Where the records below show a line containing "Screenshot is 1280x1587.", start copying; end with the line containing "[Next gallery item] (728, 851)", and copy it too.

[Stored dataset items]
-----

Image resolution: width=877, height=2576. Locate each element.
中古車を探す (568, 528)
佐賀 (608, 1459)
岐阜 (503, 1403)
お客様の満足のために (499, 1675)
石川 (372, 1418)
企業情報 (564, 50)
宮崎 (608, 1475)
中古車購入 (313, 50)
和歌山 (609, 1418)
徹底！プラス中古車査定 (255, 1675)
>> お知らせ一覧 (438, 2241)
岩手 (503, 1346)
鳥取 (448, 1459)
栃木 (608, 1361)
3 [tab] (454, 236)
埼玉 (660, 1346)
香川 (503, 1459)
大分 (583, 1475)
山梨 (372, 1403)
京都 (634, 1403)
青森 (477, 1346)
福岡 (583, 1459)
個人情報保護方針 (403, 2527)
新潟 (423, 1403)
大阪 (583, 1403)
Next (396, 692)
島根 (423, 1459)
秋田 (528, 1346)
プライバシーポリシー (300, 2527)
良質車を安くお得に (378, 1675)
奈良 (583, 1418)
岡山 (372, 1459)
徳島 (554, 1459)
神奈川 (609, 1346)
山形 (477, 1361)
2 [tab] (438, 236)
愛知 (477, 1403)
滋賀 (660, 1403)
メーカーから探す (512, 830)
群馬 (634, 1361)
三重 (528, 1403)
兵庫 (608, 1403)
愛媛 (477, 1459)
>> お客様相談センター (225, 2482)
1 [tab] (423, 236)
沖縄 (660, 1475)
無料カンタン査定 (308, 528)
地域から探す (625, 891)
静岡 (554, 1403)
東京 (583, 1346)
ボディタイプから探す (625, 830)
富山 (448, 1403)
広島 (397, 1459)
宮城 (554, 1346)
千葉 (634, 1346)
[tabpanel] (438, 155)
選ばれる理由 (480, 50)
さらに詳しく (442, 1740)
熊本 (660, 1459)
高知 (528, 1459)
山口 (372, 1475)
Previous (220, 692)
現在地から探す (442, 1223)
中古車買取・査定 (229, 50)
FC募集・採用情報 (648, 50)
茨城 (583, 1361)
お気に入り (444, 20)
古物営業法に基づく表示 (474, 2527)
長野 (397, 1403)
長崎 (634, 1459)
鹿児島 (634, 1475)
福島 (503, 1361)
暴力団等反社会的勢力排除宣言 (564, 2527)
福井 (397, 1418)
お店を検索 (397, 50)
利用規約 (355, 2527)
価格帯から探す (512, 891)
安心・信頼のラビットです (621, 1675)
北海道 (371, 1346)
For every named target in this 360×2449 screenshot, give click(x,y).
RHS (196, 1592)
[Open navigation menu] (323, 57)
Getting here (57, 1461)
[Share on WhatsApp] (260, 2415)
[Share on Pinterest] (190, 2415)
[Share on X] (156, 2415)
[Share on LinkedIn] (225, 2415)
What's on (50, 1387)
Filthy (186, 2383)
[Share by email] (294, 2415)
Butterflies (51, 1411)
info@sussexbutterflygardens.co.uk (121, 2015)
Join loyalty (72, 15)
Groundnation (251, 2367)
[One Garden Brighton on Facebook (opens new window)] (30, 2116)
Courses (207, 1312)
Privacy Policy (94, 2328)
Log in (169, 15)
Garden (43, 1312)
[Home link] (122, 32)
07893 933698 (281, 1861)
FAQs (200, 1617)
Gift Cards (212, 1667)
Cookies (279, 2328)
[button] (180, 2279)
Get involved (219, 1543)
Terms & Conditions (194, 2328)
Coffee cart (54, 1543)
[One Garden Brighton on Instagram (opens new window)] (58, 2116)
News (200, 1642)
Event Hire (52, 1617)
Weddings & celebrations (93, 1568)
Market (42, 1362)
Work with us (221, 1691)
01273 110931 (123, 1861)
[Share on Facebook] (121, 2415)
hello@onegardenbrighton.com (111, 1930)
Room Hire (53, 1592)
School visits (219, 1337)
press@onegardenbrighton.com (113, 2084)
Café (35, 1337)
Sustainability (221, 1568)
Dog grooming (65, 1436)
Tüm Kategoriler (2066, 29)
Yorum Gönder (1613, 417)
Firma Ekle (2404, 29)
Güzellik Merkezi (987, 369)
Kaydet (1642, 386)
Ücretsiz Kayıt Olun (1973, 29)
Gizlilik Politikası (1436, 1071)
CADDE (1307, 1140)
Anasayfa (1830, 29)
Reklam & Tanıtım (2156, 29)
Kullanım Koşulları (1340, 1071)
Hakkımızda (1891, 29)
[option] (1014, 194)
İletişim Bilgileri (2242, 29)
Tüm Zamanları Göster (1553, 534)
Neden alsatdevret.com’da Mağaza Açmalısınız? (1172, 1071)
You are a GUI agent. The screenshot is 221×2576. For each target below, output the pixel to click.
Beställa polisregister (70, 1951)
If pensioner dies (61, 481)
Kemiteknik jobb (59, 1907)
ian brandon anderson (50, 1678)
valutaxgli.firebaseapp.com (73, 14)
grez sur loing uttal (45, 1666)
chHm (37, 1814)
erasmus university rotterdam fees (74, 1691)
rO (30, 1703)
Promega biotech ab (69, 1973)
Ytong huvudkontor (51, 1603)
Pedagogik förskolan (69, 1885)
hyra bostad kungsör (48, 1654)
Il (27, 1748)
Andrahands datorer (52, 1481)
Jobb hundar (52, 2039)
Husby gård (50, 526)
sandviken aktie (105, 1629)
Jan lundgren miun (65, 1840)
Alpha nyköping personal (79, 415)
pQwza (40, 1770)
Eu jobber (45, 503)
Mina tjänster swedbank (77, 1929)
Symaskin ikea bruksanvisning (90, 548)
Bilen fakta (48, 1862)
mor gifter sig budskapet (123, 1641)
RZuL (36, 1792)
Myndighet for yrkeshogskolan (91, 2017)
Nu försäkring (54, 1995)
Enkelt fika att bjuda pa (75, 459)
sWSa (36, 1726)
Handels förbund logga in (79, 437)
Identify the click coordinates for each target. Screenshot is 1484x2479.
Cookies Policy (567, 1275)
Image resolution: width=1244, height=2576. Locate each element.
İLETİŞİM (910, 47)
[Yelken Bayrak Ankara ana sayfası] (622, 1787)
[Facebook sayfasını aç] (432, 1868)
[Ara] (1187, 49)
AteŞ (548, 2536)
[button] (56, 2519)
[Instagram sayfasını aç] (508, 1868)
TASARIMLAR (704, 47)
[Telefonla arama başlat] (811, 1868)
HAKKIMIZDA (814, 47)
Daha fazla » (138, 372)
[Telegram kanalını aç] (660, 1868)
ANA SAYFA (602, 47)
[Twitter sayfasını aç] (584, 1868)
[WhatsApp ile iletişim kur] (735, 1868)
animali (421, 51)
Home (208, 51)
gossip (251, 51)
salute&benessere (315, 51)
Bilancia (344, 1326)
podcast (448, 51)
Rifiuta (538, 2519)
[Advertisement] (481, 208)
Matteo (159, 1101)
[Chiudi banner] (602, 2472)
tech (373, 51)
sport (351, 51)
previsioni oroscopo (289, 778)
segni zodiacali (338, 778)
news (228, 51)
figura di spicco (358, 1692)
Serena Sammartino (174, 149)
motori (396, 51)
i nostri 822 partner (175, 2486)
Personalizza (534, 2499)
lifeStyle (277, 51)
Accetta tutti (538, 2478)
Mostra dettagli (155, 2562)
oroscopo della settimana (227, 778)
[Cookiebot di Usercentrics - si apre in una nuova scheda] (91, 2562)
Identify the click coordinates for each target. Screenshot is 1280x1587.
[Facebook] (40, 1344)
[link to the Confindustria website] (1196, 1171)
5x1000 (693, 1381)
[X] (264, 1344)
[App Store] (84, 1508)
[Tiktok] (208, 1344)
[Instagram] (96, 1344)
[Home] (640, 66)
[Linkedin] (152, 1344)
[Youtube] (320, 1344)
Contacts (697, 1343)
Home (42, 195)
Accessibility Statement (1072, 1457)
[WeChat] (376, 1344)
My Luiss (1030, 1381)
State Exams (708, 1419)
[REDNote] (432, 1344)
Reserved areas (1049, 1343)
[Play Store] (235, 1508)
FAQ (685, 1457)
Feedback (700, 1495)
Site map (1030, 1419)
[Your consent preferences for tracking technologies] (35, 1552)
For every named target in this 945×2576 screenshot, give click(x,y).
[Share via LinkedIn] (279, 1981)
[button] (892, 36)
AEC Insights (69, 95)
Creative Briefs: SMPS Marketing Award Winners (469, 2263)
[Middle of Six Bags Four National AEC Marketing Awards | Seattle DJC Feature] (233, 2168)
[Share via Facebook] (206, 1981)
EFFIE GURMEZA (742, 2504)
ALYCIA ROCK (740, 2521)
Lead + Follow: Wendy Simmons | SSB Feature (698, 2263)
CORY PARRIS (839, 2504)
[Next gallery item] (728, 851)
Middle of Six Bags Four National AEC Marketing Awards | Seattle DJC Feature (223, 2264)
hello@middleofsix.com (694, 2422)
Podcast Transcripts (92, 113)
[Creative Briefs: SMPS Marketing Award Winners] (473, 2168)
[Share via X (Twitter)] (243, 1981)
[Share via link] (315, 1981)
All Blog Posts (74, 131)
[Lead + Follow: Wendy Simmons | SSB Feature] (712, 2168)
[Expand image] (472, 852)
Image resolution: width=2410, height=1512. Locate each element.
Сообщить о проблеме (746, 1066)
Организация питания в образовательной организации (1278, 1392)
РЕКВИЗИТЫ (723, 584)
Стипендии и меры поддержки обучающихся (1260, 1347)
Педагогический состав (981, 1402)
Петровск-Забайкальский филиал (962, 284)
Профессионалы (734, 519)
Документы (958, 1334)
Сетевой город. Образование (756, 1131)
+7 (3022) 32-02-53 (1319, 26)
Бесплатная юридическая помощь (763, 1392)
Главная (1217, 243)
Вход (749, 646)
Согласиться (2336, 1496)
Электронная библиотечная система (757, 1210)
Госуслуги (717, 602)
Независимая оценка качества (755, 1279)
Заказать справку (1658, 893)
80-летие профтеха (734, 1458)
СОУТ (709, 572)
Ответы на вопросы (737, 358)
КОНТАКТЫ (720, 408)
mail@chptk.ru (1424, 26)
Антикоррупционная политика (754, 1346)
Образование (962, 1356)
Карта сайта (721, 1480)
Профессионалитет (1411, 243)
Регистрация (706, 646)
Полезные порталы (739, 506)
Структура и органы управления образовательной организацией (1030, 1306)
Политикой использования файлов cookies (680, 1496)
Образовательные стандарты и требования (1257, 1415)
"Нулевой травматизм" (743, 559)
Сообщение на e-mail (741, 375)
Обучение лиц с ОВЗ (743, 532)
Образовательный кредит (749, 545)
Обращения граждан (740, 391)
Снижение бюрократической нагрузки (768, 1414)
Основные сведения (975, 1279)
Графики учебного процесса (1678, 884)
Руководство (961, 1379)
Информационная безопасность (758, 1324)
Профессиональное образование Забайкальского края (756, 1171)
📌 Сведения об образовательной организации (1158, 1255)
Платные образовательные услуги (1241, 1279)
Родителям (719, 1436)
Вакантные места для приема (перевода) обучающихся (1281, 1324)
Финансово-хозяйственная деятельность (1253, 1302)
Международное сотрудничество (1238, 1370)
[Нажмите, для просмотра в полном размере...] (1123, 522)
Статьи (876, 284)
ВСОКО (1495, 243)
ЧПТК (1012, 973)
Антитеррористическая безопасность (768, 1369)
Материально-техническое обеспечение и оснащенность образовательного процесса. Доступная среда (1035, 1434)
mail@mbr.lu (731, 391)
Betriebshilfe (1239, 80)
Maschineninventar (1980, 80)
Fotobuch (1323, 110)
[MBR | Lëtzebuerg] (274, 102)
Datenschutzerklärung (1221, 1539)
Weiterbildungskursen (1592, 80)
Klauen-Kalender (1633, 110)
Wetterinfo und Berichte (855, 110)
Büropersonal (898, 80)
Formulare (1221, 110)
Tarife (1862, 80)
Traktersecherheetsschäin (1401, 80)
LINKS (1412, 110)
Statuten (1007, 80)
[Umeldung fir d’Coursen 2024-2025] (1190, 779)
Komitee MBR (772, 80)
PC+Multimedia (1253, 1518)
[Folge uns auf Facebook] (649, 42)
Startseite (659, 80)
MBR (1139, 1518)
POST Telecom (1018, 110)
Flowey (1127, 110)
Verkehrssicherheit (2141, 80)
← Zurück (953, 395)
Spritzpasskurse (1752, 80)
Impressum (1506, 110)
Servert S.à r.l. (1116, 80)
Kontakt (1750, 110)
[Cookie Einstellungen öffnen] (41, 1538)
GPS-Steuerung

-----

ANSWER TO THIS TASK >>
Identify the click coordinates for each target. Screenshot is 1280x1587.
[Facebook] (40, 1344)
[link to the Confindustria website] (1196, 1171)
5x1000 (693, 1381)
[X] (264, 1344)
[App Store] (84, 1508)
[Tiktok] (208, 1344)
[Instagram] (96, 1344)
[Home] (640, 66)
[Linkedin] (152, 1344)
[Youtube] (320, 1344)
Contacts (697, 1343)
Home (42, 195)
Accessibility Statement (1072, 1457)
[WeChat] (376, 1344)
My Luiss (1030, 1381)
State Exams (708, 1419)
[REDNote] (432, 1344)
Reserved areas (1049, 1343)
[Play Store] (235, 1508)
FAQ (685, 1457)
Feedback (700, 1495)
Site map (1030, 1419)
[Your consent preferences for tracking technologies] (35, 1552)
For every named target in this 945×2576 screenshot, give click(x,y).
[Share via LinkedIn] (279, 1981)
[button] (892, 36)
AEC Insights (69, 95)
Creative Briefs: SMPS Marketing Award Winners (469, 2263)
[Middle of Six Bags Four National AEC Marketing Awards | Seattle DJC Feature] (233, 2168)
[Share via Facebook] (206, 1981)
EFFIE GURMEZA (742, 2504)
ALYCIA ROCK (740, 2521)
Lead + Follow: Wendy Simmons | SSB Feature (698, 2263)
CORY PARRIS (839, 2504)
[Next gallery item] (728, 851)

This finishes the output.